Colin Gilbert, 37 years old, had opened his eyes to the world’s injustices while still a young boy. He says he was only 15 years old when, on a trip to the U.S.-Mexico border, he first experienced the suffering of migrants, who were running away from poverty. He explains that “the world was broken.” He has been working to fix it ever since. This is where his entry into the Economy of Francesco, the international network of young economists and entrepreneurs called by the Holy Father to study solutions for a more sustainable and caring society for the least, fits in. He explains that this initiative has given him a confirmation: “It is possible to put back together the broken pieces of humanity.” Colin is an educator. Raised on bread and skateboards in Phoenix, Arizona, he studied Spanish and theology from the Californian Jesuits at the Loyola Marymount University. Before his master’s degree in education and entrepreneurship at the University of Pennsylvania, he worked as the director of service learning at a Xaverian missionary college in Palm Desert.
“I have always been convinced,” he explains, “that education catalyzes change.” Today he lives in Miami, Florida, where he runs a platform called Sown to Grow that offers students a digital space to check their emotional well-being. This is an interactive tool that allows teachers and practitioners, on the other side of the fence, to study personalized solutions to improve the students’ psychological and physical well-being and performance. His educational background also includes a work experience in Jordan, Amman, as the director of a small nongovernmental organization that developed during the Syrian refugee crisis, and a master’s degree in public management at the Princeton campus. So, practice and theory: training and, again, study. Colin takes great pride in having had the opportunity to attend one of the most prestigious universities in the United States. But, he says, “I realized that the economics taught in these academic circles is often precisely the one that doesn’t work outside since it is based on concepts and models that in the real world have not produced good results.” Having been invited to participate in an informal discussion group on how to reinvent economics by making it more compatible with the doctrine of the Catholic Church, he expanded his horizons further.
It was here that the idea of participating in the EoF developed.

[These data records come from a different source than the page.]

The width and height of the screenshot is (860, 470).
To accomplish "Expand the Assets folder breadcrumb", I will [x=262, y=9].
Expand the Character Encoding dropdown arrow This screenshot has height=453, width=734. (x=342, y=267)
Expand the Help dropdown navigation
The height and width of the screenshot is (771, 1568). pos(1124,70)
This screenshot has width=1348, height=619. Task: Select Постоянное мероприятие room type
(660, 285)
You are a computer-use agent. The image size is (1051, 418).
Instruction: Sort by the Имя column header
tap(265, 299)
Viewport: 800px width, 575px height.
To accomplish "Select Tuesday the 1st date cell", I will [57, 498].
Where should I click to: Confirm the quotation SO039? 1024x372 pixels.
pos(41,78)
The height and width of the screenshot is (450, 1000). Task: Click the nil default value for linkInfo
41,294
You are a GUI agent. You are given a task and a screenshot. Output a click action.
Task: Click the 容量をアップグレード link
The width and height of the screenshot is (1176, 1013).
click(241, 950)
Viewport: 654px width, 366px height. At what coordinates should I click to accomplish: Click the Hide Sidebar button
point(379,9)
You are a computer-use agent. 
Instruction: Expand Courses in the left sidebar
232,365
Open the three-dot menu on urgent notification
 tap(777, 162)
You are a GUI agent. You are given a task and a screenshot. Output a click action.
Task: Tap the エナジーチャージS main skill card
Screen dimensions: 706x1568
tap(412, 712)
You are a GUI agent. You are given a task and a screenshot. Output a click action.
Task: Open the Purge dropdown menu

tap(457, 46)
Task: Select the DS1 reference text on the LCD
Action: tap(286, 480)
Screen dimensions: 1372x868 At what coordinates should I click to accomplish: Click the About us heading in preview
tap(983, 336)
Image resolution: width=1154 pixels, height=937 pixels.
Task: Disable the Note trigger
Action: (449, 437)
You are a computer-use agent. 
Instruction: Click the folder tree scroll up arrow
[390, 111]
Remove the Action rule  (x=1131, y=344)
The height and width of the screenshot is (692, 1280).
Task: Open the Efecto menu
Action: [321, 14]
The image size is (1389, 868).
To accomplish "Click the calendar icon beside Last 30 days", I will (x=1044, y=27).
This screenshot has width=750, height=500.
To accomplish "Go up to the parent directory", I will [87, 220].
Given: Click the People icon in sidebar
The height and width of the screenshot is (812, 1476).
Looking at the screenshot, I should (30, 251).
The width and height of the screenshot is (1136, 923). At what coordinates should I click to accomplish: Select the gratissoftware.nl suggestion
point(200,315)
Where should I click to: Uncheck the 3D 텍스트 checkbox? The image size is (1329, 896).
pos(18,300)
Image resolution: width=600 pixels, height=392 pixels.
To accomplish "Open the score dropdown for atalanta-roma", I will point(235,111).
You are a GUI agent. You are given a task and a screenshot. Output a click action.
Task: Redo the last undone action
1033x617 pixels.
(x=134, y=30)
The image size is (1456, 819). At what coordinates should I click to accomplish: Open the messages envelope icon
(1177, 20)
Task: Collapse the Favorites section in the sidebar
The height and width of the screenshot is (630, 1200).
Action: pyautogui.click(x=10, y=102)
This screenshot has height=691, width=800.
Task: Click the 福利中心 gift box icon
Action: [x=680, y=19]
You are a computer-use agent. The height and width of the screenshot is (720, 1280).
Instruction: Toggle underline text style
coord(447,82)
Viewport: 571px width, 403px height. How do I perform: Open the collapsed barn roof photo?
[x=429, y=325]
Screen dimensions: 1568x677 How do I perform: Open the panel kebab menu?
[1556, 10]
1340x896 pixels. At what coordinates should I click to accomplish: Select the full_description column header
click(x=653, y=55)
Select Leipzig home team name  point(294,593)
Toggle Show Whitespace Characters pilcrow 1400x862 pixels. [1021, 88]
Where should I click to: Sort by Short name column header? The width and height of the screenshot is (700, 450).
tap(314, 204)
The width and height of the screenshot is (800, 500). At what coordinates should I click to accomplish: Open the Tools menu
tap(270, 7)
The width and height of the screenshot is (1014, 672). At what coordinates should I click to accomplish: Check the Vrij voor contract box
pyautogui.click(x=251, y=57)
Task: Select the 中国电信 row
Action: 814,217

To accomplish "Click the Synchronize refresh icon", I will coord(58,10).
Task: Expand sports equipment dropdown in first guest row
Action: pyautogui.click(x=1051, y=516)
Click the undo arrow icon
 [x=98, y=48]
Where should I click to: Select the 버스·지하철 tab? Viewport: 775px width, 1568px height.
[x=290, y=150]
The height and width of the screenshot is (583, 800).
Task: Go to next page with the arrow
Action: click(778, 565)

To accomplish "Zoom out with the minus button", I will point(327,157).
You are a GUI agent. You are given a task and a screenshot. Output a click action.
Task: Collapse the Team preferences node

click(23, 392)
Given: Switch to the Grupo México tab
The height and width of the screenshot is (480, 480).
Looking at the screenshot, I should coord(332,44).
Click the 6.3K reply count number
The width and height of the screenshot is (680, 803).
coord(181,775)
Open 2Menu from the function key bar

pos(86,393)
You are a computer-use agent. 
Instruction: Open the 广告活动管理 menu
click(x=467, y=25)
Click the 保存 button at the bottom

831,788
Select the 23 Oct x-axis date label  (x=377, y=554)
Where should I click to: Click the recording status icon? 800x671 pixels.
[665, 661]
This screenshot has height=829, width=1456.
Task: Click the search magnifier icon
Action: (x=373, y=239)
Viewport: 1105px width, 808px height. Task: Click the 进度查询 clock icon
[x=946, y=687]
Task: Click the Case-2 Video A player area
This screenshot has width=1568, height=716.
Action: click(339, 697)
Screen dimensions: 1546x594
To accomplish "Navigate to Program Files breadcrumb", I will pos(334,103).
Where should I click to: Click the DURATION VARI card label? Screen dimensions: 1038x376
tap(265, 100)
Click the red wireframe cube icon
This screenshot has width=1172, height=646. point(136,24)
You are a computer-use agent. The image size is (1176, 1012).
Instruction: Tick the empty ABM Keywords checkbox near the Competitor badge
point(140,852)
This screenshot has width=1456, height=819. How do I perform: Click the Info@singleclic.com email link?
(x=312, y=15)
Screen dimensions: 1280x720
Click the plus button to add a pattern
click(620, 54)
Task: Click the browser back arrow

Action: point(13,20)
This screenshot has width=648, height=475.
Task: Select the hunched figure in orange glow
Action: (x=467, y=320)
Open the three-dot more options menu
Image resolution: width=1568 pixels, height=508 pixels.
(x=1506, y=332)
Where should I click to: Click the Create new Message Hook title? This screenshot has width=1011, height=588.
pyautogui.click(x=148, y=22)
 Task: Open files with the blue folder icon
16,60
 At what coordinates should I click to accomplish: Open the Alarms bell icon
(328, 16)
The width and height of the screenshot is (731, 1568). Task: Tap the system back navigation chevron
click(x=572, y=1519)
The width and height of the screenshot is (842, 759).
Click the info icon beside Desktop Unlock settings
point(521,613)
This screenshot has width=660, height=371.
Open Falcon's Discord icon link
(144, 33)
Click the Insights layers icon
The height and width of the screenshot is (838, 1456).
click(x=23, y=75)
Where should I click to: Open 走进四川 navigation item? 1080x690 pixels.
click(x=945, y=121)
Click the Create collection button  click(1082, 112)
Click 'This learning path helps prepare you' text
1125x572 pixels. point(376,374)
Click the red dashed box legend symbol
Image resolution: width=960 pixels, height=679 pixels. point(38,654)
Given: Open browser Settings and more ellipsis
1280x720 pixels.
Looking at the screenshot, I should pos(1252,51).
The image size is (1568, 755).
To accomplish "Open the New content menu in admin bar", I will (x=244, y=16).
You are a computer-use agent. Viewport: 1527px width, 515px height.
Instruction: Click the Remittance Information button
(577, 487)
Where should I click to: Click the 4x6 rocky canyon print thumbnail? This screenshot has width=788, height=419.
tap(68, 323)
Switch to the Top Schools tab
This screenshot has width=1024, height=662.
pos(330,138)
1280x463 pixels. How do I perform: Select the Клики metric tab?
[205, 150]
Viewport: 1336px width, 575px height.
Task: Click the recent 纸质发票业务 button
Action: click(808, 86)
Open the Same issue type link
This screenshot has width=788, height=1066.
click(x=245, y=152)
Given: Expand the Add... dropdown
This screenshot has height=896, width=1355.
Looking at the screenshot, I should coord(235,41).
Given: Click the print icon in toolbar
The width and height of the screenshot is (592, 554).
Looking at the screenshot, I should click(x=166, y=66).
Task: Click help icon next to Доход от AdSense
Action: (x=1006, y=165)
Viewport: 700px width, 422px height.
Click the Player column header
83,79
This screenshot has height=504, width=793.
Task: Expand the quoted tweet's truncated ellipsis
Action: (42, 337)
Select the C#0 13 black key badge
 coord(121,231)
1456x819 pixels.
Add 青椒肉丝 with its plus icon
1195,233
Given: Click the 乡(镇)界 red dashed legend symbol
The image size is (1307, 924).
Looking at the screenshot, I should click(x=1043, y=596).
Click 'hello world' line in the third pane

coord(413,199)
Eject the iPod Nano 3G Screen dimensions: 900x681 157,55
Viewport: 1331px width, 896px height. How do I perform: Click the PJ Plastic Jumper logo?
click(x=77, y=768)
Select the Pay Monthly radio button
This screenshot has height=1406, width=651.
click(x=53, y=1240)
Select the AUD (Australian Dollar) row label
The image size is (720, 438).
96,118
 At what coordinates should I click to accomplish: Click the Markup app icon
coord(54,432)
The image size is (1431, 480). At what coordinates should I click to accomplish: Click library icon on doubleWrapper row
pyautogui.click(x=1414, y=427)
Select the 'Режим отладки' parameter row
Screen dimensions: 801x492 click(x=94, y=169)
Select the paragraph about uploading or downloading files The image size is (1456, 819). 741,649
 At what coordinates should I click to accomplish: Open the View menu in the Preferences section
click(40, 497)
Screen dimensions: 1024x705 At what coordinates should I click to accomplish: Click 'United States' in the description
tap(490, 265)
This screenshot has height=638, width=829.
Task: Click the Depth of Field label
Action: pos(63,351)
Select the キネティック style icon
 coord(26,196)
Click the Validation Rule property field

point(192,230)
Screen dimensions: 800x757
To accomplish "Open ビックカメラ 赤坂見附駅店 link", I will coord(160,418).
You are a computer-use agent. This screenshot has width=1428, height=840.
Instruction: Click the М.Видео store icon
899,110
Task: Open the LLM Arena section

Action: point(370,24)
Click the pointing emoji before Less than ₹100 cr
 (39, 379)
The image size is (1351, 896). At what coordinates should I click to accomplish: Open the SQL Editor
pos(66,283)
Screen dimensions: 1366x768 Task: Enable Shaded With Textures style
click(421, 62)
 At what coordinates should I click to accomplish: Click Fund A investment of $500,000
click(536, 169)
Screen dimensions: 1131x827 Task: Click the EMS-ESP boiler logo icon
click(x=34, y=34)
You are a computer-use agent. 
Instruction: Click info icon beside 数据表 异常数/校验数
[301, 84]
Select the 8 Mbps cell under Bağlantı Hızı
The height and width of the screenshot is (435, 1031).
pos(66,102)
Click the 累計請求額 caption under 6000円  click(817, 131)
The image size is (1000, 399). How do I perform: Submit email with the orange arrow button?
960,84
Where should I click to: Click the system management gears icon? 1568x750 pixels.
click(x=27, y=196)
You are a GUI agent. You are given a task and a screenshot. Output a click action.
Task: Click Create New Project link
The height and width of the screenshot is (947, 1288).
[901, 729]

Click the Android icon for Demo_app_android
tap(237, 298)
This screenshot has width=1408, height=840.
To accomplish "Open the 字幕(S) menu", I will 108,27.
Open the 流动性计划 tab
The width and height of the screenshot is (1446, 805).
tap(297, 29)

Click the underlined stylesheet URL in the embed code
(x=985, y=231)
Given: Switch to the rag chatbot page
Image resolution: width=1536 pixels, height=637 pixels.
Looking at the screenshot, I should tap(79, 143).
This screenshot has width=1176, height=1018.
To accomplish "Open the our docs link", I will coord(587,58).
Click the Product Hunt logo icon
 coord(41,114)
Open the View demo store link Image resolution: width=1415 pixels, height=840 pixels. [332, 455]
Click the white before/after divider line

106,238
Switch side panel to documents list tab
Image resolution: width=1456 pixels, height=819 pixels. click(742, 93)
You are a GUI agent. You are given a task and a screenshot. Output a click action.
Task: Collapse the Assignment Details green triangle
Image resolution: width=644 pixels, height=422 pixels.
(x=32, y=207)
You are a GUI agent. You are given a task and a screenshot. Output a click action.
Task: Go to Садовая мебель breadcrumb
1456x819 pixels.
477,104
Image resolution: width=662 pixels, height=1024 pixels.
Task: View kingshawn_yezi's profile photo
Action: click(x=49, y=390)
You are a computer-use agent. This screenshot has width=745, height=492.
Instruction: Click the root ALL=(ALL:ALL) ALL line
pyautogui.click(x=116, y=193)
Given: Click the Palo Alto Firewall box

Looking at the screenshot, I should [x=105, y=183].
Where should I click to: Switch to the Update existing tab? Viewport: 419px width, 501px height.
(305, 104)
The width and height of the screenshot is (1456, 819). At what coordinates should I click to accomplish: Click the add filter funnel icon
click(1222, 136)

The experience within the network was an immersion in different “villages” and in the worlds of the people he met. “Great people,” he says, “with whom I have continued to engage even outside the network.” He defines “enlightening” some of the speeches given by the experts, who were called to dialogue with the young people. “I got the confirmation,” he explains, “that the intuition of trying to fix the system broken by the inequities caused by the classical economy was not wrong. It can be done.” One piece after another, as in a puzzle, can be put back together. “Only in this way,” he adds, “can we solve the most serious social problems of our time such as that of refugees or climate change.” Colin, marked by the untimely loss of a friend with whom he shared thoughts and plans, is convinced that the EoF has captured the silent need for an alternative to the mainstream economy. “More and more people in the world are questioning this,” he argues, “people ready to respond actively to the urgency of change. But there must be leaders determined to launch it. Pope Francis is the only one who has done it openly.” Colin wants to keep the call alive in his own small way: “I have the ability to look at problems deep down and work with the people involved to solve them.” Rearrange the shattered pieces of the world and glue them together. “That’s what I plan to do with my life. Maybe in specific areas like climate change.” Among his ideas is to develop technology that encourages environment-friendly practices. “That, too,” he insists, “can and should be done.”